TASK GOAL :: Using the material below, copy every line where "Viewport" appears.

———

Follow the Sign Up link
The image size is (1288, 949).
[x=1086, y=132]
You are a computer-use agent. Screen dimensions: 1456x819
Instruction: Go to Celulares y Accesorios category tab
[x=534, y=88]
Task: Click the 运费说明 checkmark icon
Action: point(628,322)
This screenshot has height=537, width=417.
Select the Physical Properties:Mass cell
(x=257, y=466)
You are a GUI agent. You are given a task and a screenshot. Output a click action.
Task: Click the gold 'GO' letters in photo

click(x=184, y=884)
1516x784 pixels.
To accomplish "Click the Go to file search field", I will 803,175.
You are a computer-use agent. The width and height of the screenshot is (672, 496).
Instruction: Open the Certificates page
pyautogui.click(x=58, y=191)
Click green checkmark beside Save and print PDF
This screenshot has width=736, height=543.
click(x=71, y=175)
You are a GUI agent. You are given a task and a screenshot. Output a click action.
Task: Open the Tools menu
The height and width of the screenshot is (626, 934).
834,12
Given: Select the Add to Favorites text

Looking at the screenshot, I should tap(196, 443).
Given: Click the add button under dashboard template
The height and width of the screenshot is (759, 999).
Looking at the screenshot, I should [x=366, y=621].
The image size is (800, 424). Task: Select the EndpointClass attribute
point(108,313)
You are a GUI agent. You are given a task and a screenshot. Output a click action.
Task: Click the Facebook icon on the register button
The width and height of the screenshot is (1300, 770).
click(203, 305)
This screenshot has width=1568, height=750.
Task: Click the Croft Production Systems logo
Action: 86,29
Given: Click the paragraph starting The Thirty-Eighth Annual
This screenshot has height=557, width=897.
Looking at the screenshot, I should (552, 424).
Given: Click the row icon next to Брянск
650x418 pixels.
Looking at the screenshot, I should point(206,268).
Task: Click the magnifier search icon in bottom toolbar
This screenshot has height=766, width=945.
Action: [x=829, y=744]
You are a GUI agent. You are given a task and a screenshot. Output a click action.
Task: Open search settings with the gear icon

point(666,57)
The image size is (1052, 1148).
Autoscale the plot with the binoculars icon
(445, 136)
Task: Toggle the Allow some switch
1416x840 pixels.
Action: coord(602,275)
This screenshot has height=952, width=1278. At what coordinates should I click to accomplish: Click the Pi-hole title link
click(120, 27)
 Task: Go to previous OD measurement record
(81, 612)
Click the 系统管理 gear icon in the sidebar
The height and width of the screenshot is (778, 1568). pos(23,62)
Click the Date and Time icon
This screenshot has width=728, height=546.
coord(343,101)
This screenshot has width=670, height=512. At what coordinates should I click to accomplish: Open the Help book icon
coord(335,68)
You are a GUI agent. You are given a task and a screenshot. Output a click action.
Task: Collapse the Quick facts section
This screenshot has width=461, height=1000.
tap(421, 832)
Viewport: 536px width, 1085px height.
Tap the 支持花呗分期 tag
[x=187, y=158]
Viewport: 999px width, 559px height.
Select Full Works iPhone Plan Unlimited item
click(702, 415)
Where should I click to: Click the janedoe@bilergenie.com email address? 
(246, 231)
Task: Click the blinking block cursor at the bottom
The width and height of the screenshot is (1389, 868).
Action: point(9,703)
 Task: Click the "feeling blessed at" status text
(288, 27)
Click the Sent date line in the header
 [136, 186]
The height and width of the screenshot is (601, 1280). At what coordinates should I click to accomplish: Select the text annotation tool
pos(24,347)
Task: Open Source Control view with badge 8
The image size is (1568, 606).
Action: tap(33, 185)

———

TASK ANSWER ::
Viewport: 536px width, 1085px height.
Viewport: 999px width, 559px height.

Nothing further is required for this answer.